Install tailwiz by entering into command line:

python -m pip install --upgrade tailwiz

Then run the following in a Python environment for a quick example of text classification:

import tailwiz
import pandas as pd

# Create a pandas DataFrame of labeled text. The 'label'
# column contains 'mean' or 'nice' as labels for each text.
labeled_examples = pd.DataFrame(
    [
        ['You make me vomit', 'mean'],
        ['Love you lots', 'nice'],
        ['You are the best', 'nice'],
    ],
    columns=['text', 'label'],
)

# Create a pandas DataFrame of text to be classified by tailwiz.
# This DataFrame does not have a 'label' column. The labels here
# will be created by tailwiz.
to_classify = pd.DataFrame(
    ['Have a great day', 'I hate you'],
    columns=['text'],
)

# Classify text using labeled_examples as reference data.
results = tailwiz.classify(
    to_classify,
    labeled_examples=labeled_examples,
)

# The results are a copy of text with a new column populated
# with AI-generated labels.
print(results)

Installation

Install tailwiz through pip by entering the following into command line:

python -m pip install --upgrade tailwiz

Usage

In this section, we outline the three main functions of tailwiz and provide examples.

tailwiz.classify(to_classify, labeled_examples, output_metrics=False)

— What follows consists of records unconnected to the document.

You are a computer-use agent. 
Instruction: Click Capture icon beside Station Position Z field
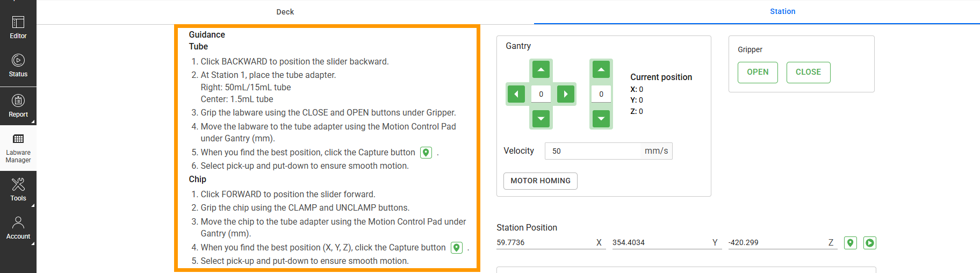(x=850, y=243)
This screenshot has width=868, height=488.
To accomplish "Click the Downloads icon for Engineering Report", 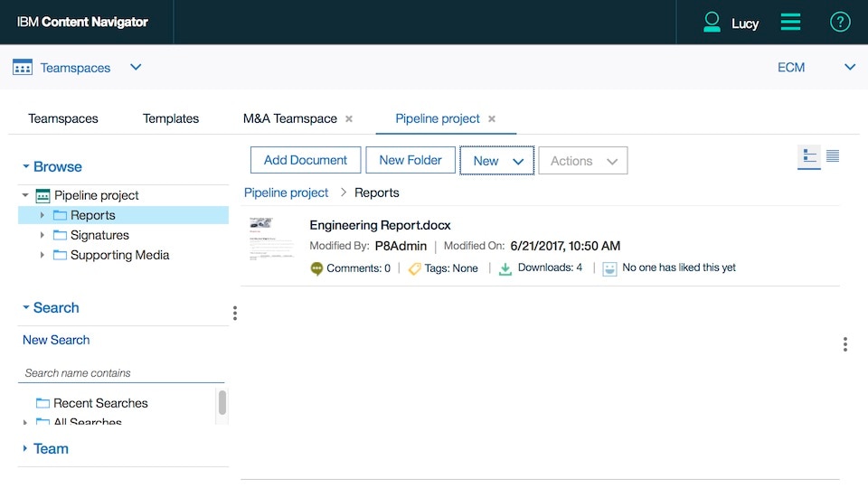I will tap(506, 268).
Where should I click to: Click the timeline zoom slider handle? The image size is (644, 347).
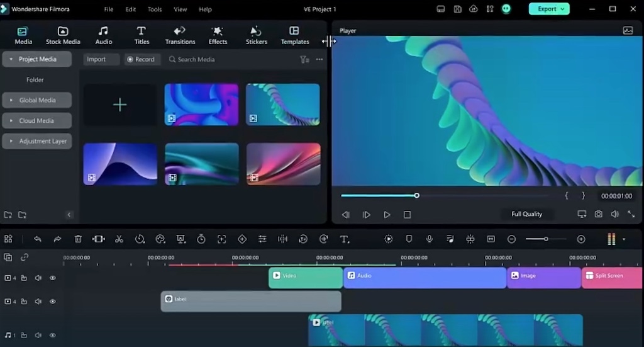coord(546,239)
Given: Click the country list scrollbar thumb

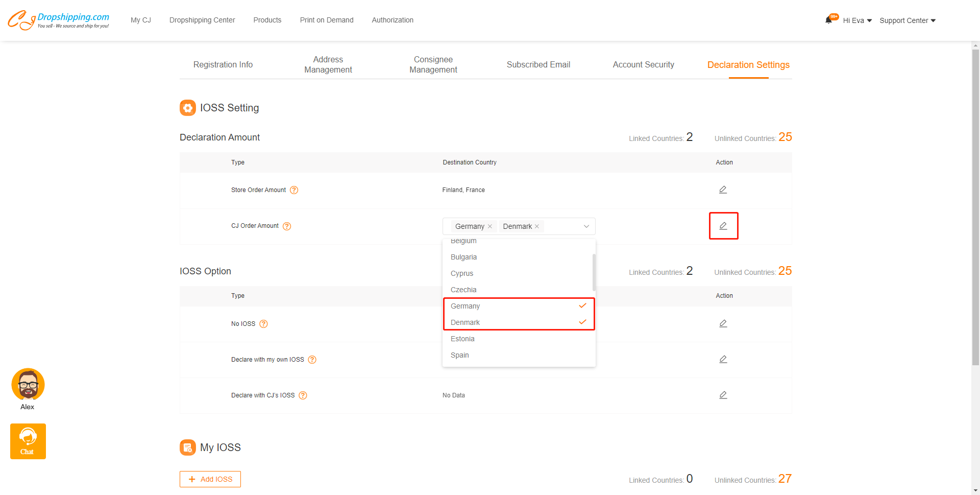Looking at the screenshot, I should (594, 272).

Given text, classify the text.

Parameters:

  • to_classify : pandas.DataFrame with a column named 'text' (str). Text to be classified.
  • labeled_examples : pandas.DataFrame with columns named 'text' (str) and 'label' (str, int). Labeled examples to enhance the performance of the classification task. The classified text is in the 'text' column and the text's labels are in the 'label' column.
  • output_metrics : bool, default False. Whether to output performance_estimate together with results in a tuple.

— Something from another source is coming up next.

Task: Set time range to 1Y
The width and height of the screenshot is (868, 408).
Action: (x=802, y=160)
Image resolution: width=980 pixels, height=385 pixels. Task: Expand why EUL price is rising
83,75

Any additional keyword arguments will override tailwiz.classify's training arguments, specifically scikit-learn's LogisticRegression parameters.

Returns:

  • results : pandas.DataFrame. A copy of to_classify with a new column, 'tailwiz_label', containing classification results.
  • performance_estimate : Dict[str, float]. Dictionary of metric name to metric value mappings. Included together with results in a tuple if output_metrics is True. Uses labeled_examples to give an estimate of the accuracy of the classification.

Example:

import tailwiz
import pandas as pd

labeled_examples = pd.DataFrame(
    [
        ['You make me vomit', 'mean'],
        ['Love you lots', 'nice'],
        ['You are the best', 'nice'],
    ],
    columns=['text', 'label'],
)
to_classify = pd.DataFrame(
    ['Have a great day', 'I hate you'],
    columns=['text'],
)
results = tailwiz.classify(
    to_classify,
    labeled_examples=labeled_examples,
)
print(results)

tailwiz.parse(to_parse, labeled_examples=None, output_metrics=False)

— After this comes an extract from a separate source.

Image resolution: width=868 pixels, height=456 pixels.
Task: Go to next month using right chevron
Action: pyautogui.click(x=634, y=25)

Given a prompt and a context, parse the answer from the context.

Parameters:

  • to_parse : pandas.DataFrame with columns named 'context' (str) and 'prompt' (str). Labels will be parsed directly from contexts in 'context' according to the prompts in 'prompt'.
  • labeled_examples : pandas.DataFrame with columns named 'context' (str), 'prompt' (str), and 'label' (str), default None. Labeled examples to enhance the performance of the parsing task. The labels in 'label' must be extracted exactly from the contexts in 'context' (as whole words) according to the prompts in 'prompt'.
  • output_metrics : bool, default False. Whether to output performance_estimate together with results in a tuple.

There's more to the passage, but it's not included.